My personal interpretation of the two officers by gender: The female officer sat the white boy on the bench somewhat forcefully but not out of line with what any parent might do separating spatting children. She sat next to him momentarily, patted him on the chest and then went to help her male partner. The way she acted with the white boy seemed like how most parents and most women would act with most teens when breaking up a fight. Separate, calm down.
This. She put one on the bench, saw that he didn't appear to want to fight anymore so she turned to see if her partner needed help.
She saw her partner on top of the other boy, who is black, and immediately went to help her partner. She may/probably did not see exactly what transpired between the male officer (white, I think) and the black boy who was on bottom when the police intervened. She may have assumed that her partner needed extra help because the boy he had was fighting against the officer's attempts to restrain him. The video shows that the boy was NOT resisting or fighting back. I can't hear what is being said but from my angle, my perception is that her intent was to separate and calm down the boys and to back up her partner. The male officer seemed to have made an assumption that the black boy was going to resist./was resisting/was violent and that perception was not based at all on what was shown in the video. The male officer seemed to show racial bias. The female officer was backing up her partner automatically, and I assume, per training.

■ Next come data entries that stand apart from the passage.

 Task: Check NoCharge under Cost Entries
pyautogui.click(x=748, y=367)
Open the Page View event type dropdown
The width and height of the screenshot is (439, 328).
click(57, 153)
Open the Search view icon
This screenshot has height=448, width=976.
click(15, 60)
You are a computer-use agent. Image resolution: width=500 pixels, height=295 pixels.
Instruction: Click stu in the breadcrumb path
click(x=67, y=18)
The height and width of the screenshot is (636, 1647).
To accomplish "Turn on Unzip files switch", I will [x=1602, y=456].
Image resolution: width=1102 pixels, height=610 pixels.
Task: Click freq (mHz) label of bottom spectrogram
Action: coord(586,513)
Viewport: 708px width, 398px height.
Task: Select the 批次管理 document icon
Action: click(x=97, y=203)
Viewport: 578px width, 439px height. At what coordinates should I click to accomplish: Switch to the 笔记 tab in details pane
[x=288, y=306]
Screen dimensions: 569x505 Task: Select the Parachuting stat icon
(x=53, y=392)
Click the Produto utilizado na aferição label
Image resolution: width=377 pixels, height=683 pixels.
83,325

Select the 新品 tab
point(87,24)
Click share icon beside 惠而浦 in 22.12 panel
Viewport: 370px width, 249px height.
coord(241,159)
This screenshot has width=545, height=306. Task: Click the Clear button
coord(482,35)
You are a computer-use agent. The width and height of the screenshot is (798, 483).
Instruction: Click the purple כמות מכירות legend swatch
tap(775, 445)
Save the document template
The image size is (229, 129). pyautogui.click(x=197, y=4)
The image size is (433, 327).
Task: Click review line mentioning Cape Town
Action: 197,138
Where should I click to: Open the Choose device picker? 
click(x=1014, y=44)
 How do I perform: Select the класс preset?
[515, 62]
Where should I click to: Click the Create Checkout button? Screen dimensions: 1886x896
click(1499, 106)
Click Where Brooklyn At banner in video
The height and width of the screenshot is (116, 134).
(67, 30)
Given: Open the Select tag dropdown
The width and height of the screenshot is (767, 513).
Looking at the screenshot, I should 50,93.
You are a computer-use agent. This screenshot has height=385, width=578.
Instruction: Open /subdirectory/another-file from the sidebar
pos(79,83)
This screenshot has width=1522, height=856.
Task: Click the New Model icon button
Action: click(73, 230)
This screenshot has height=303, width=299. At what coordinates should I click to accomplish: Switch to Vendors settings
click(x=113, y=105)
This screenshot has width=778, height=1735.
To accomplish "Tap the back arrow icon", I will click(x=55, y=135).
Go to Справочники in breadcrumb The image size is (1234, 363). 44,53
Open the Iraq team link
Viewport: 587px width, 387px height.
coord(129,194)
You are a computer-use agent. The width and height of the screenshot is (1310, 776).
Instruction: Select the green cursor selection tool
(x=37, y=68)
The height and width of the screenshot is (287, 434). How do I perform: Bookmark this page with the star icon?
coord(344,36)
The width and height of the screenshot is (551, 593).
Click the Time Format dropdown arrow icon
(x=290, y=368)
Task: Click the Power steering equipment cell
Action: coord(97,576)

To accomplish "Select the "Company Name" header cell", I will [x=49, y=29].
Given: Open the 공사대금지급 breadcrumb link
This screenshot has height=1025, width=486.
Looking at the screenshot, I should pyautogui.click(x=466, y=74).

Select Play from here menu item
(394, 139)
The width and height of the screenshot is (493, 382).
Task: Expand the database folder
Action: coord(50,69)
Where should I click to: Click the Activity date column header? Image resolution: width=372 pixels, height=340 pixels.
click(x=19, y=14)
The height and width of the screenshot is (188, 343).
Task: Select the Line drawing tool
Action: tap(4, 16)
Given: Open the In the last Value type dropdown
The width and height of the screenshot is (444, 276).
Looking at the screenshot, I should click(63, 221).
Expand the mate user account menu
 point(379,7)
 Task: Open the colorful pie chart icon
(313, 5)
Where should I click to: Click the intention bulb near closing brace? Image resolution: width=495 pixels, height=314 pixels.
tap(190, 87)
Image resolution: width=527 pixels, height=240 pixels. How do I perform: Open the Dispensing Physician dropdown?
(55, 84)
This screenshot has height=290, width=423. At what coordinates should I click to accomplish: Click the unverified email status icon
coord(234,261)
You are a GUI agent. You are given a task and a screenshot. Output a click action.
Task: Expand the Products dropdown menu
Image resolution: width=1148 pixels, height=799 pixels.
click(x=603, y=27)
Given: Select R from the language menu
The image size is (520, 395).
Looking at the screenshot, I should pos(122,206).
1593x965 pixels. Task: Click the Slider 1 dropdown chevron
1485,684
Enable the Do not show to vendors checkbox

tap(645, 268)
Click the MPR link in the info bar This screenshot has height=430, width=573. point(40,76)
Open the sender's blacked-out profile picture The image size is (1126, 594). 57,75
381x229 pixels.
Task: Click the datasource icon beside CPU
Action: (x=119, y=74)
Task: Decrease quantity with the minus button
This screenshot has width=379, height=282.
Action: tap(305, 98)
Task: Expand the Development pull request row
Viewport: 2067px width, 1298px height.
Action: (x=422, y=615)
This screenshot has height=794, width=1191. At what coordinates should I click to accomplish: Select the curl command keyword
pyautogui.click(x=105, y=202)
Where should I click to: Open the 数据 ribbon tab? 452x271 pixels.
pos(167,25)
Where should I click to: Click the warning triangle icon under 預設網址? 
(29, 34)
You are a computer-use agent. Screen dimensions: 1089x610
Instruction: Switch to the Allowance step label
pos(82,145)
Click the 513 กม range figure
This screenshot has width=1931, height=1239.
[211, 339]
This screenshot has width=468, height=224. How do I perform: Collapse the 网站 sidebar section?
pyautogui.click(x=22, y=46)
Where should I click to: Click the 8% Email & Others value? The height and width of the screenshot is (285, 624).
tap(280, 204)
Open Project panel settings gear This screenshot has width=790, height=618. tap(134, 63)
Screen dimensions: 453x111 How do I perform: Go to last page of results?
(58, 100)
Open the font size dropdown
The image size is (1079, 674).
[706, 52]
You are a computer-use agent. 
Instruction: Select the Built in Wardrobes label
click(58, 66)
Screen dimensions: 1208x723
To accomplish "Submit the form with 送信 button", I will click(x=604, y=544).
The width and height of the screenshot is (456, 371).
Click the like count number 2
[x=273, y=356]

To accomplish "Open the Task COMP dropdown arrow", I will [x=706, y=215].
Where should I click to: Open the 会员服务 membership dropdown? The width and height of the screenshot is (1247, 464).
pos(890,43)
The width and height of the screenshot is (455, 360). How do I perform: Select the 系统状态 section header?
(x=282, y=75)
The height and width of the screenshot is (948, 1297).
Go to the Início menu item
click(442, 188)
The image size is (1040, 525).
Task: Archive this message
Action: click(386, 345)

Agreed. An officer entering a situation (and she is entering in this case--she was originally dealing with the white boy and didn't know the details of what the black boy was doing) can't be always figuring out the situation independently, the initial reaction had to be to trust the judgment of other officers that know more about what's going on.
I'm not sure it's racism, though--this could be a male/female difference. He expected more trouble than she did.
Obviously, kids should not fight and if they do, should not do so at a mall. But I am struck, once again, at how normal, if less than ideal, teenage behavior is criminalized. What was the need to arrest either boy? Separate/calm down: yes. Verify no weapons: I recognize that this is necessary nowadays. Escort off of mall property/call BOTH sets of parents? Appropriate. Even if you were certain one boy was the aggressor and the other boy was the victim, one would think that officers would call both sets of parents to ensure that the victim gets to leave safely and is not set upon by the aggressor and/or his friends.
The first order of business should be to try to determine why they were fighting. Mutual combat or was one acting in self defense? Someone acting in self defense shouldn't be punished.